Set task 1: Give the lines of the listing as a Markdown table with the columns Row and Entry, leaving out blank lines. Begin at the line that contains "Minimize the Python Shell window" and stop after the line that contains "Action: pos(496,259)".

------

Metamath Proof Explorer

Theorem bnj941

Description: First-order logic and set theory. (Contributed by Jonathan Ben-Naim, 3-Jun-2011) (New usage is discouraged.)

Ref Expression
Hypothesis bnj941.1 
|- G = ( f u. { <. n , C >. } )
Assertion bnj941 
|- ( C e. _V -> ( ( p = suc n /\ f Fn n ) -> G Fn p ) )

Proof

Step Hyp Ref Expression
1 bnj941.1 
 |-  G = ( f u. { <. n , C >. } )
2 opeq2 
 |-  ( C = if ( C e. _V , C , (/) ) -> <. n , C >. = <. n , if ( C e. _V , C , (/) ) >. )
3 2 sneqd 
 |-  ( C = if ( C e. _V , C , (/) ) -> { <. n , C >. } = { <. n , if ( C e. _V , C , (/) ) >. } )
4 3 uneq2d 
 |-  ( C = if ( C e. _V , C , (/) ) -> ( f u. { <. n , C >. } ) = ( f u. { <. n , if ( C e. _V , C , (/) ) >. } ) )
5 1 4 eqtrid 
 |-  ( C = if ( C e. _V , C , (/) ) -> G = ( f u. { <. n , if ( C e. _V , C , (/) ) >. } ) )
6 5 fneq1d 
 |-  ( C = if ( C e. _V , C , (/) ) -> ( G Fn p <-> ( f u. { <. n , if ( C e. _V , C , (/) ) >. } ) Fn p ) )
7 6 imbi2d 
 |-  ( C = if ( C e. _V , C , (/) ) -> ( ( ( p = suc n /\ f Fn n ) -> G Fn p ) <-> ( ( p = suc n /\ f Fn n ) -> ( f u. { <. n , if ( C e. _V , C , (/) ) >. } ) Fn p ) ) )
8 eqid 
 |-  ( f u. { <. n , if ( C e. _V , C , (/) ) >. } ) = ( f u. { <. n , if ( C e. _V , C , (/) ) >. } )
9 0ex 
 |-  (/) e. _V
10 9 elimel 
 |-  if ( C e. _V , C , (/) ) e. _V
11 8 10 bnj927 
 |-  ( ( p = suc n /\ f Fn n ) -> ( f u. { <. n , if ( C e. _V , C , (/) ) >. } ) Fn p )
12 7 11 dedth 
 |-  ( C e. _V -> ( ( p = suc n /\ f Fn n ) -> G Fn p ) )

------

Set task 2: On the page for theorem bnj941, who contributed the theorem, and on what date?

------

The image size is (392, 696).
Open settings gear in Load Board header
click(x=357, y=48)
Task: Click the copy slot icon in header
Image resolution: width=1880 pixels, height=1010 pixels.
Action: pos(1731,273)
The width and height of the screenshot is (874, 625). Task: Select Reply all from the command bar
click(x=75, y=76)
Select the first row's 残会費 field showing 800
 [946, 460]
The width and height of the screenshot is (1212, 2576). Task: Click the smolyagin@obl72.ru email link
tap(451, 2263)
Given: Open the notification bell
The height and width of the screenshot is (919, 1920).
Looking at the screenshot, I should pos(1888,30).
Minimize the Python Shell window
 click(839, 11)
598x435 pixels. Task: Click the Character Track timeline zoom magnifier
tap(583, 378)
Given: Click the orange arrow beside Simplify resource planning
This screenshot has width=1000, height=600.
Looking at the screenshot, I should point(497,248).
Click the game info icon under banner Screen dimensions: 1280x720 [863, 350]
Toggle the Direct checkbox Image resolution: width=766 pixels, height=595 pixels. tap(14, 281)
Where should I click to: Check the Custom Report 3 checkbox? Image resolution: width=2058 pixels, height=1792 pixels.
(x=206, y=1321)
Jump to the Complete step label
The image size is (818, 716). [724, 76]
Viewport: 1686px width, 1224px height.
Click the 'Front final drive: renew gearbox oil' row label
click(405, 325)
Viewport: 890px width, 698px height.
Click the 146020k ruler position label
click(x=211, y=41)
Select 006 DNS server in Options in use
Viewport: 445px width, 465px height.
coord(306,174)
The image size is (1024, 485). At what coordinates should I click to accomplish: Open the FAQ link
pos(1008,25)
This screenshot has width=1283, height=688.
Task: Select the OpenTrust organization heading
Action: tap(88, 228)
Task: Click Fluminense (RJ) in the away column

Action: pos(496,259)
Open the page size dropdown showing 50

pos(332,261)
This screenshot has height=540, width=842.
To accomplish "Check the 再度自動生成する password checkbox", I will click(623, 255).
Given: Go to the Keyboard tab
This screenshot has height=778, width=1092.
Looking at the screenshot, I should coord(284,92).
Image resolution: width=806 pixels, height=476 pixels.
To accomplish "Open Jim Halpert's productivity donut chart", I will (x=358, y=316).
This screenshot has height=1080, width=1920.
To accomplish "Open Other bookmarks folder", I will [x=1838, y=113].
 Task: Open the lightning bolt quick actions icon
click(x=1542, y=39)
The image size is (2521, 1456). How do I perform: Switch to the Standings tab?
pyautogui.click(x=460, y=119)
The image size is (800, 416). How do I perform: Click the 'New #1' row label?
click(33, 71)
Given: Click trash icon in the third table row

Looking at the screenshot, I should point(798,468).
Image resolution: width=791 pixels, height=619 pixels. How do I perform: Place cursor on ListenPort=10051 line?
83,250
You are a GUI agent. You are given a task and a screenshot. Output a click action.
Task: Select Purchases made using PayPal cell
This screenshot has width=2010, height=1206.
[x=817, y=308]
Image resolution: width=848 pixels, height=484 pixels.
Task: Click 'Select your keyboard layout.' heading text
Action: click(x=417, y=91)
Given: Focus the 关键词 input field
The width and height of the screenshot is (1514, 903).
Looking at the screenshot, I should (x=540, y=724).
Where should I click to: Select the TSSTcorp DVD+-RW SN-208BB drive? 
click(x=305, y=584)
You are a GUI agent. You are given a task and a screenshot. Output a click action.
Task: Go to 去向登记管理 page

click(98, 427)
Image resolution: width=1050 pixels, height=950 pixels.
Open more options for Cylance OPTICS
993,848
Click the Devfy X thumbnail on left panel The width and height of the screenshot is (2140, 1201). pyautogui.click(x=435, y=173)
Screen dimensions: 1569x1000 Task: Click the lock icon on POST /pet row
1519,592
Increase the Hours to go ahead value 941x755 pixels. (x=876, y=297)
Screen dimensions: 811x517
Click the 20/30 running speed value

------

Right answer 1:
| Row | Entry |
|---|---|
| 1 | Minimize the Python Shell window |
| 2 |  click(839, 11) |
| 3 | 598x435 pixels. Task: Click the Character Track timeline zoom magnifier |
| 4 | tap(583, 378) |
| 5 | Given: Click the orange arrow beside Simplify resource planning |
| 6 | This screenshot has width=1000, height=600. |
| 7 | Looking at the screenshot, I should point(497,248). |
| 8 | Click the game info icon under banner Screen dimensions: 1280x720 [863, 350] |
| 9 | Toggle the Direct checkbox Image resolution: width=766 pixels, height=595 pixels. tap(14, 281) |
| 10 | Where should I click to: Check the Custom Report 3 checkbox? Image resolution: width=2058 pixels, height=1792 pixels. |
| 11 | (x=206, y=1321) |
| 12 | Jump to the Complete step label |
| 13 | The image size is (818, 716). [724, 76] |
| 14 | Viewport: 1686px width, 1224px height. |
| 15 | Click the 'Front final drive: renew gearbox oil' row label |
| 16 | click(405, 325) |
| 17 | Viewport: 890px width, 698px height. |
| 18 | Click the 146020k ruler position label |
| 19 | click(x=211, y=41) |
| 20 | Select 006 DNS server in Options in use |
| 21 | Viewport: 445px width, 465px height. |
| 22 | coord(306,174) |
| 23 | The image size is (1024, 485). At what coordinates should I click to accomplish: Open the FAQ link |
| 24 | pos(1008,25) |
| 25 | This screenshot has width=1283, height=688. |
| 26 | Task: Select the OpenTrust organization heading |
| 27 | Action: tap(88, 228) |
| 28 | Task: Click Fluminense (RJ) in the away column |
| 29 | Action: pos(496,259) |

Right answer 2: Jonathan Ben-Naim, on 3-Jun-2011.